Miranda do Corvo acordou bem cedo para a feira semanal. Legumes e animais, roupa, calçado e até discos de música enchiam, sob um céu muito luminoso, as bancas espalhadas pelo centro da vila, junto ao mercado. Eram 9:30 e já se ouviam as gaitas de foles. Anunciavam a chegada da caravana do Bloco de Esquerda. À frente, a porta-voz Catarina Martins e José Manuel Pureza, cabeça de lista pelo círculo eleitoral de Coimbra.

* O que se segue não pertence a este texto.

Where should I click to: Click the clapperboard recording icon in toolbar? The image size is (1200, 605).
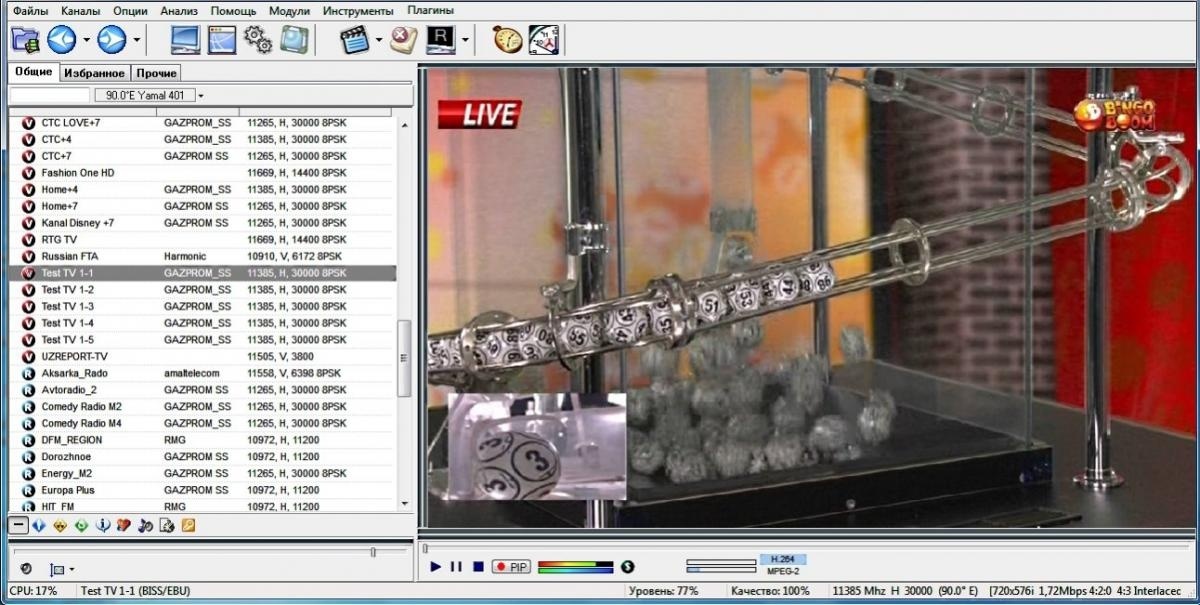point(354,40)
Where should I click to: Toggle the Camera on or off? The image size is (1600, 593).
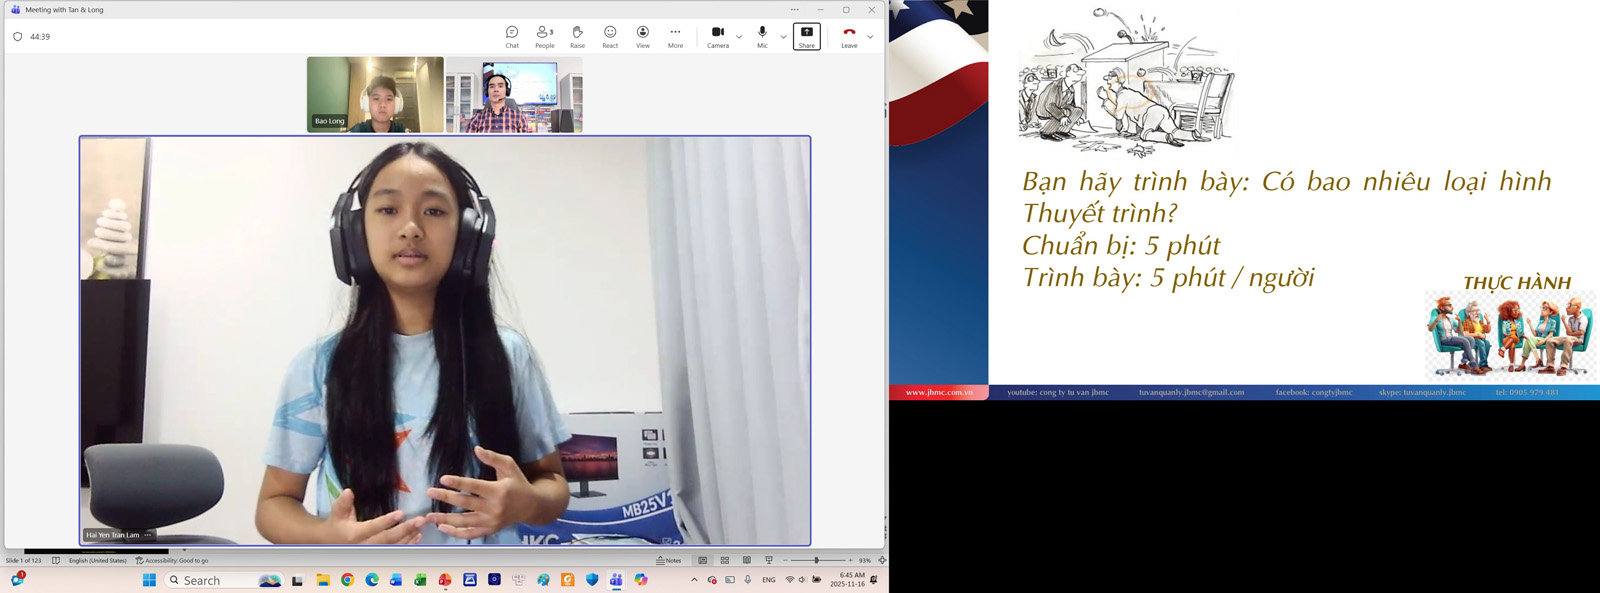click(x=717, y=36)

Começaram por uma visita ao mercado. E não foi preciso muito tempo até que se ouvisse "Ah, grande Catarina!". Entre os corredores que separavam as frutas dos vegetais, o peixe da carne, a dirigente do Bloco confirmou uma vez mais a popularidade que vem em crescendo desde os debates televisivos. 

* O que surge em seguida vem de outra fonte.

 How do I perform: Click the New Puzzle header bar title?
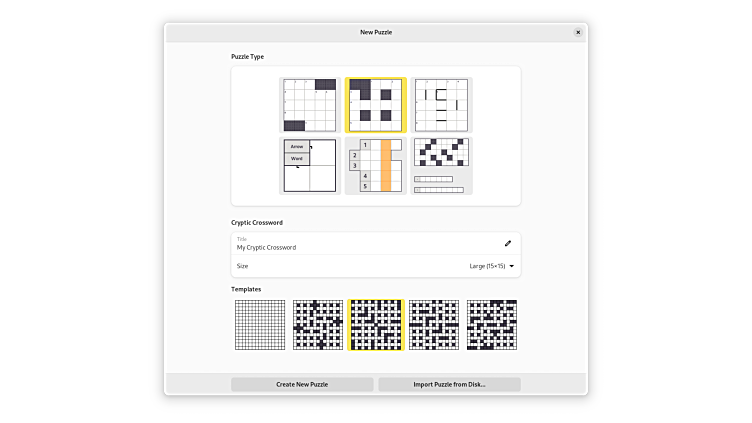tap(376, 32)
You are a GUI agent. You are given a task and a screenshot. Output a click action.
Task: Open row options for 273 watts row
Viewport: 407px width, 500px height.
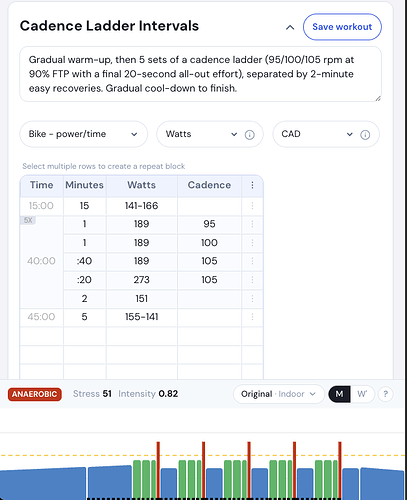(x=252, y=280)
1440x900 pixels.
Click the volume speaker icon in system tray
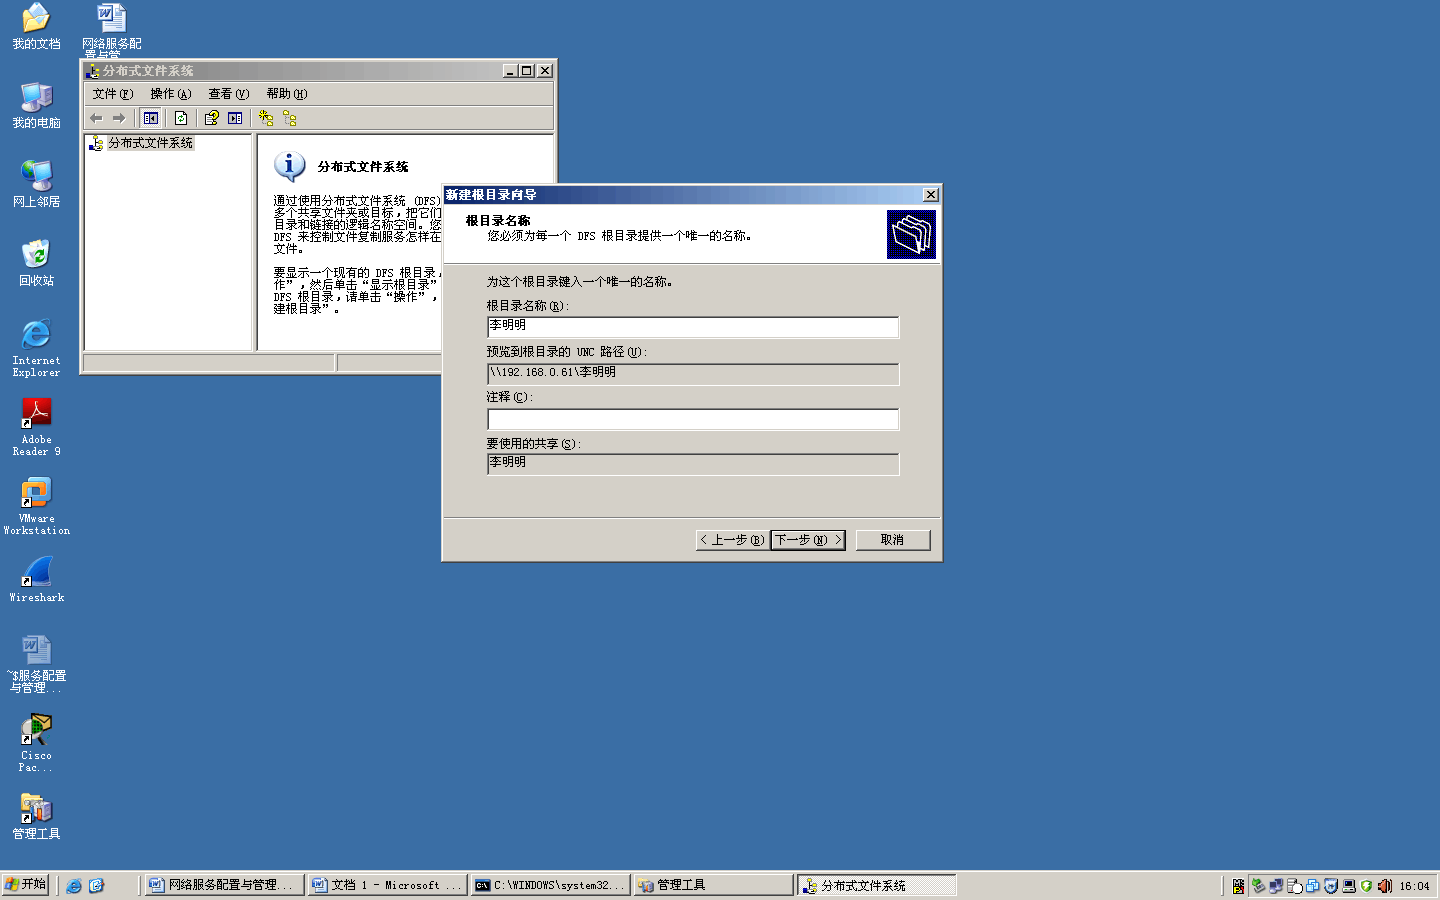(x=1385, y=886)
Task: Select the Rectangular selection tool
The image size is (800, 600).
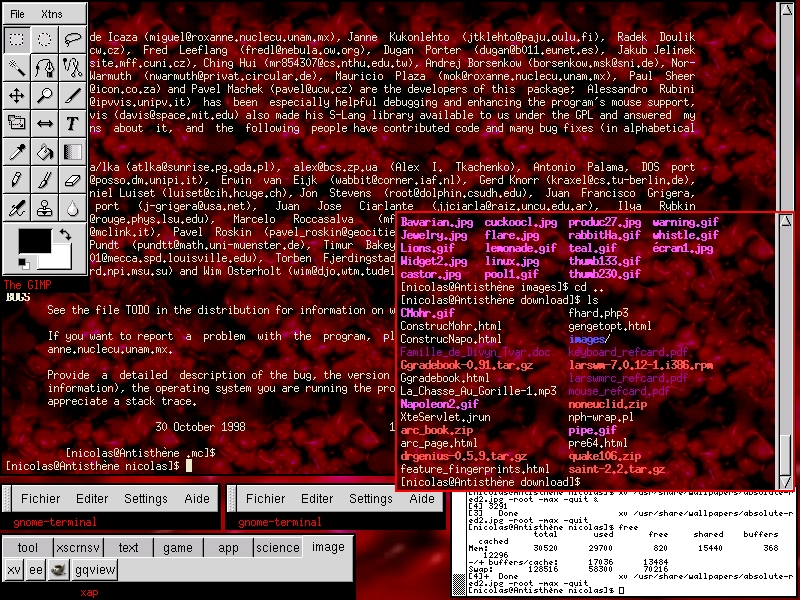Action: [17, 39]
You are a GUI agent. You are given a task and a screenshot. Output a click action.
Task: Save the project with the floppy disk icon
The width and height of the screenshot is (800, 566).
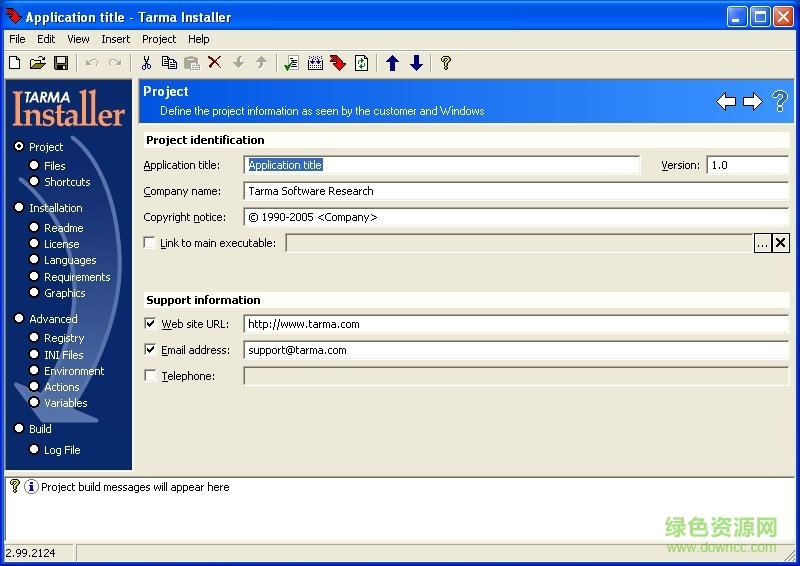(60, 63)
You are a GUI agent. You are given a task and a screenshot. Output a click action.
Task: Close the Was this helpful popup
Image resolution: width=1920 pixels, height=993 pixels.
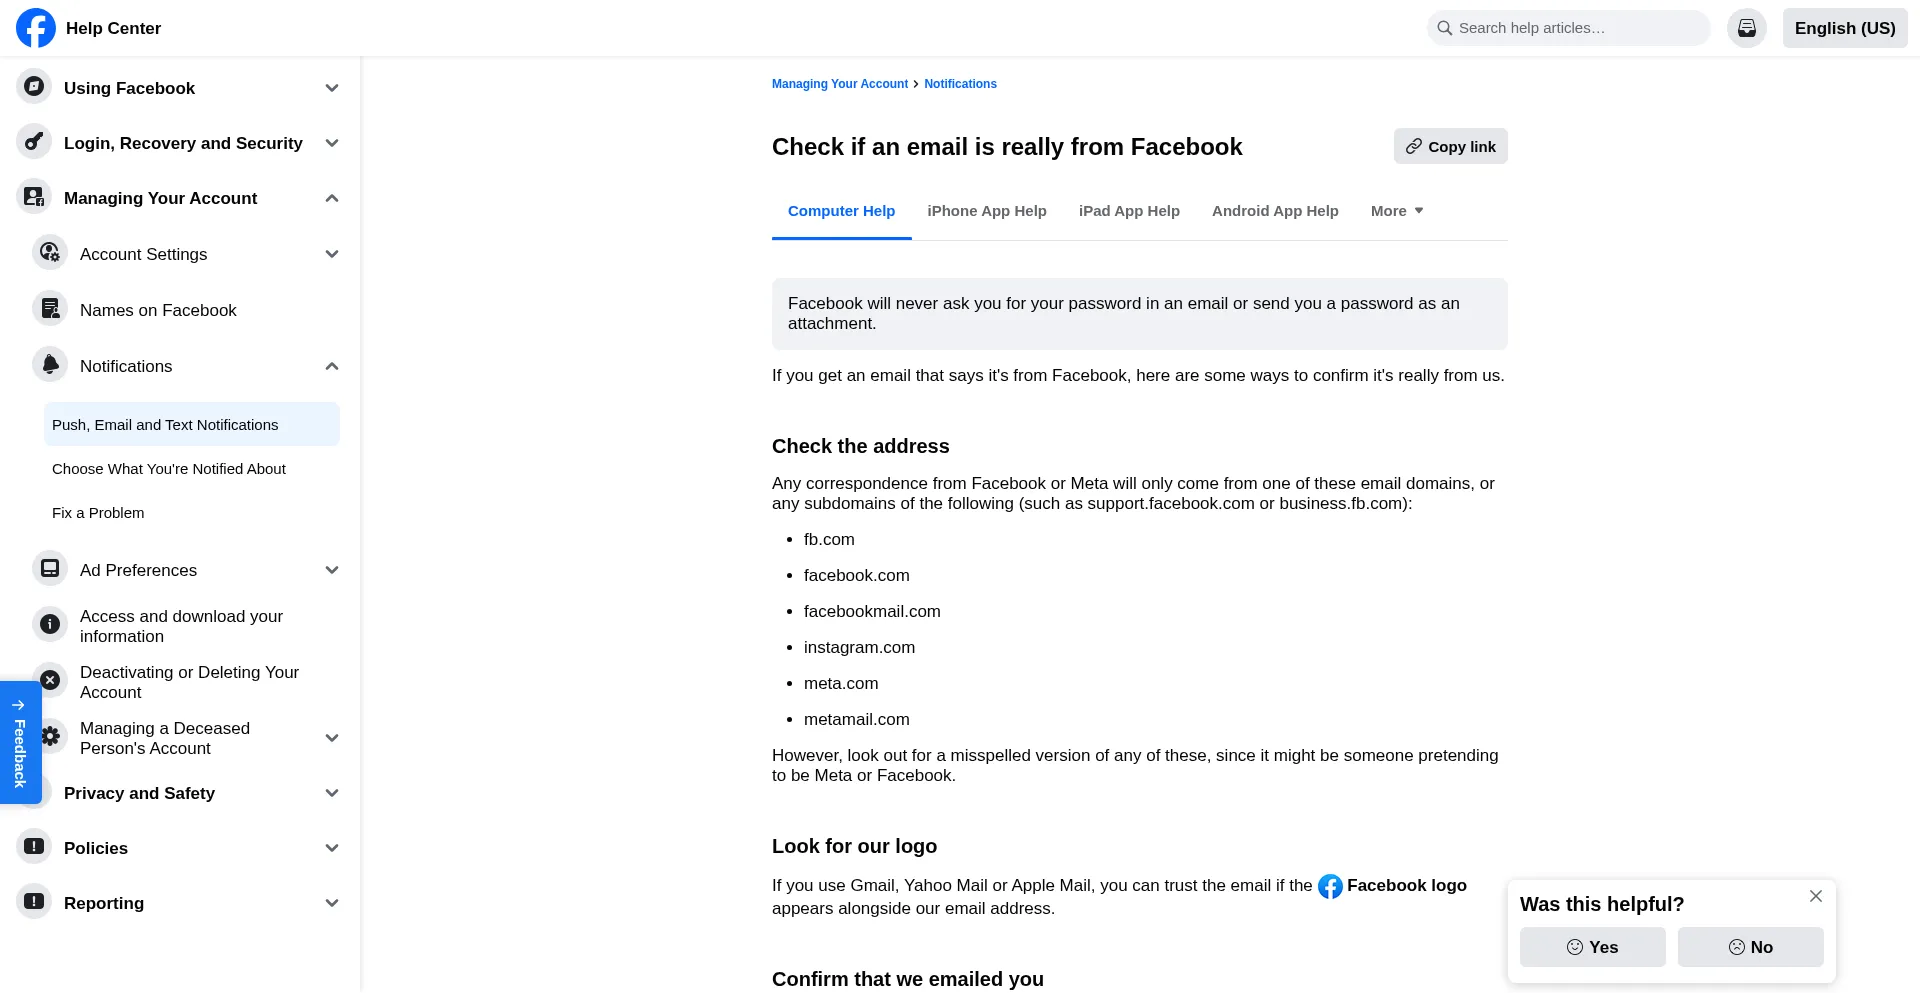coord(1815,896)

"Ela é uma pessoa competente. E acho que a gente tem de ir um bocadinho mais à esquerda." Graça, 75 anos, trabalha no mercado há tanto tempo que não consegue precisar. Mas quanto à governação PSD/CDS-PP, não há dúvidas: "Este Governo prejudicou-nos muito."

Duas palavras-chave sobre Catarina Martins marcaram a arruada desta quarta-feira: "competência" e "autenticidade". Esta última foi sublinhada por Alfredo Carvalho, ex-técnico de contas e agora reformado. Alfredo foi ter com Catarina Martins para lhe dizer que pode contar com o seu voto. "É seguro", vincou.

"O meu voto é para si, é seguro. Eu não voto em partidos, voto nas pessoas."


E o que tem Catarina Martins, que os outros candidatos não têm? Alfredo Carvalho, de 70 anos, contou-nos o que pensa da candidata às legislativas.

"É uma pessoa autêntica, Tudo o que diz tem sentido e não gagueja. Vê-se no rosto."


Falou-nos da bloquista com entusiasmo, admitindo que nunca votou no Bloco de Esquerda, para depois recordar "a sorte" que teve em não se ter deixado "convencer" por Pedro Passos Coelho. Ele que não vota em partidos, mas em pessoas, esteve muito perto de votar no ainda primeiro-ministro, em 2011.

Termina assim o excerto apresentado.